**TEXTAUSZUG:**
═══

26. I. 14
Die Reichen wollen Vorteil nicht nur aus dem Umsatz von Waren, sondern auch aus dem Umsatz von Menschensamen ziehen. Auch die große Fruchtbarkeit der Menschen in der Tiefe ist ihnen als Waren-Faktor willkommen! Der Mensch als Ware! Also auch Mädchenhandel – nur in anderer Form, als der als solcher verschrieenen! *Johann Gottlieb Fichte: „Es gibt nur einen Punkt, auf welchen ich unablässig alles mein Nachdenken zu richten habe: was ich tun solle, und wie ich dieses Gebotene am zweckmäßigsten ausführen könne. Auf mein Tun muß alles mein Denken sich beziehen, es muß sich als wenn auch entferntes Mittel für diesen Zweck betrachten lassen; außer dem ist ist [sic] es ein leeres zweckloses Spiel.“ 1 *Brief an Tante geschrieben, mit der Bitte um Ueberweisung des Monatsbetrags von Mozio an mich selbst. *Brief an Steinitz mit Anfrage, ob eine Eingabe gestattet ist u. in welcher Form. *Die neueste Nummer der „Signale“ bringt an leitender Stelle einen Aufsatz des Herausgebers, Spanut, worin er zwei ihm aus München von einem namhaften Musiker zugeschickte Kritiken über Löwe als Interpreten wiedergibt u. miteinander vergleicht. 2 Der Autor des einen Referats, Louis, preist die Aufführung als die denkbar vorzüglichste, wogegen Berrsche, der Autor des zweiten Referates ihn so tief als wie möglich hängt. Das Interessante für mich selbst war dabei nur der Anblick des Referats von Berrsche. Die Sprache, Methode gehören mir selbst an u. ich mußte erfreut sein darüber zu sehen, wie sich offenbar ein jüngerer Mensch damit abfindet u. sie als wirksame Waffe gegen das bornierte Musizieren verwendet. Doch ahne ich freilich auch persönliche Zusammenhänge: Es wäre nämlich möglich, daß Roth u. Vrieslander sich an Louis schadlos halten wollen für die Niedertracht, die im Verschweigen des Konzertes der Frau Roth liegt. Ich nehme demgemäß an, {516} daß hinter Berrsche Herr Roth selbst steckt, der vielleicht auch die Feder geführt hat. Doch sei dem wie es wolle – erwiesen bleibt sachlich dennoch, daß die Methode mit Erfolg auch von Anderen praktiziert werden kann. Dieses hat zur wohltätigen Folge, daß sich Dirigent, wie Kritiker mehr als bisher dahin zusammennehmen müssen. In der Tat hat das nachfolgende Referat über Löwe nicht mehr Louis, sondern ein Vertreter desselben geschrieben, der sich freilich dazu hergeben mußte, die Ehre des Herrn Louis unter allen Umständen zu retten! *
© Transcription Marko Deisinger. |
January 26, 1914.

═══

**GESPEICHERTE DATEN:**
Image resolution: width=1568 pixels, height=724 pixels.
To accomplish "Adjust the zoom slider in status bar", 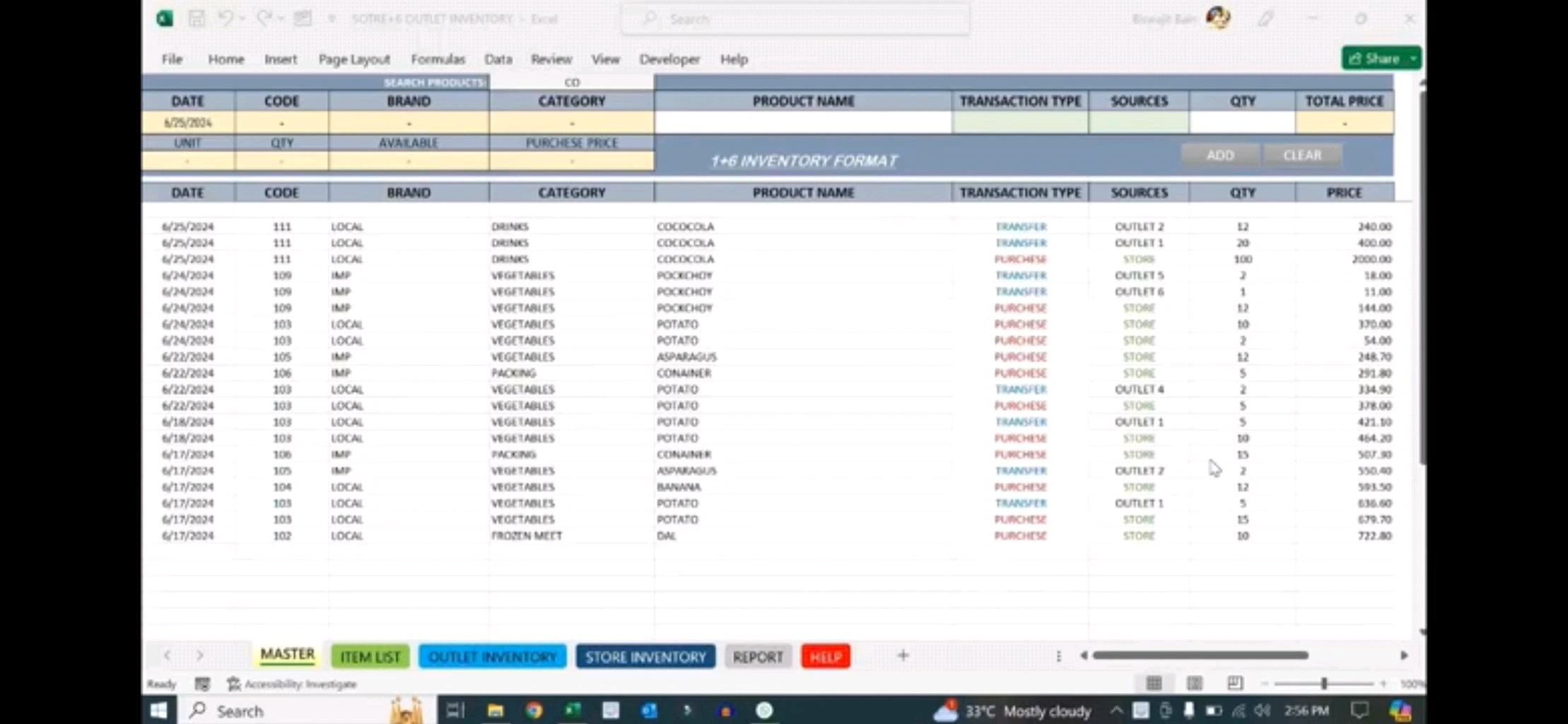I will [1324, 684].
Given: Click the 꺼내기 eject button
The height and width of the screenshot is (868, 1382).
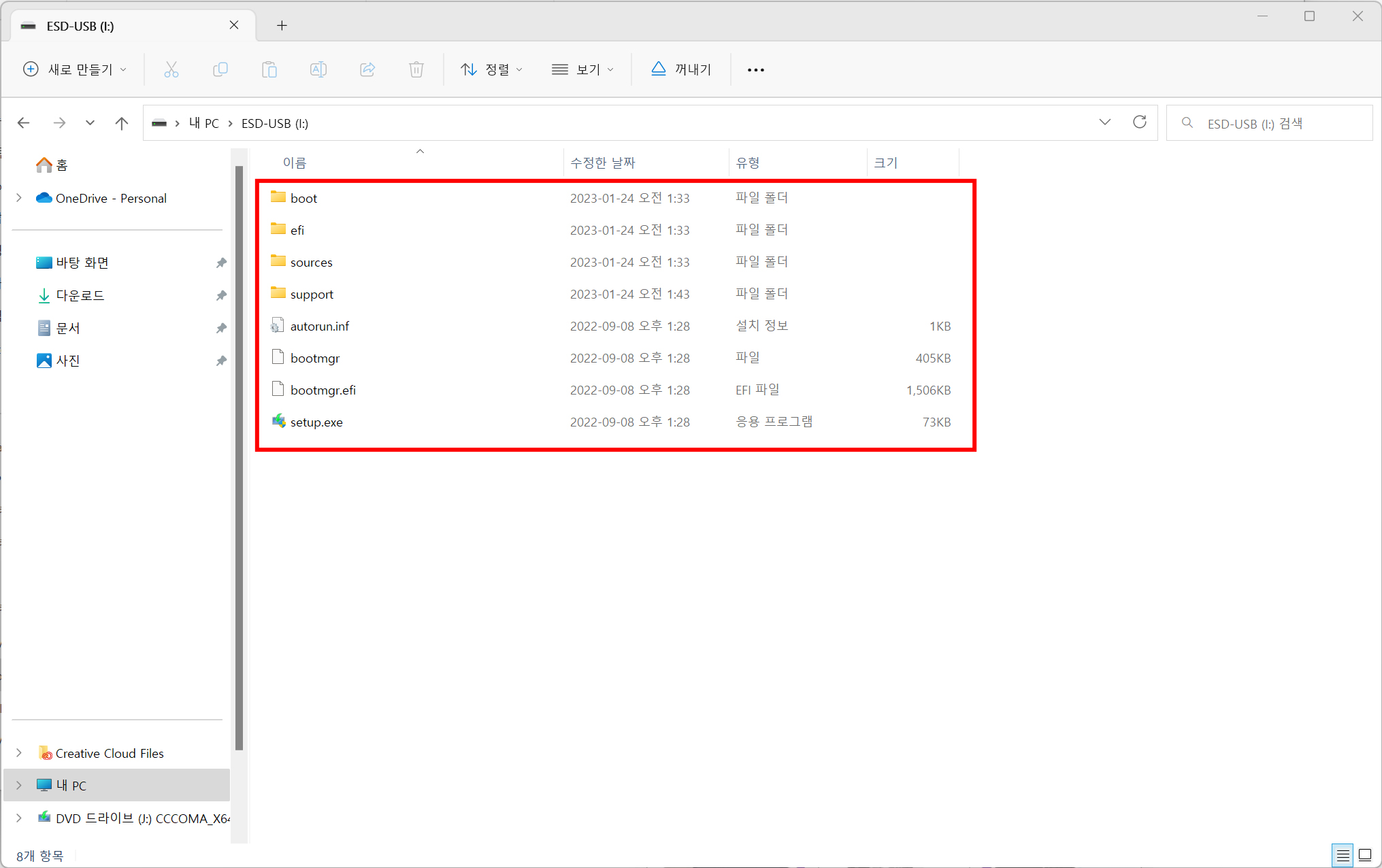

═══

**AUFGABENSTELLUNG:**
Gib für jede der folgenden Aussagen an, ob sie mit dem Tagebucheintrag übereinstimmt, und antworte jeweils mit Ja oder Nein samt den entscheidenden Worten des Tagebucheintrags als genauem Zitat.
(a) Im Brief an die Tante wird darum gebeten, den Monatsbetrag von Mozio an den Schreibenden selbst zu überweisen.
(b) Das nachfolgende Referat über Löwe hat wieder Louis geschrieben.
(c) Berrsche lobt in seinem Referat die Aufführung.

**LÖSUNG:**
(a) Ja: „Brief an Tante geschrieben, mit der Bitte um Ueberweisung des Monatsbetrags von Mozio an mich selbst.“
(b) Nein: „In der Tat hat das nachfolgende Referat über Löwe nicht mehr Louis, sondern ein Vertreter desselben geschrieben“
(c) Nein: „wogegen Berrsche, der Autor des zweiten Referates ihn so tief als wie möglich hängt.“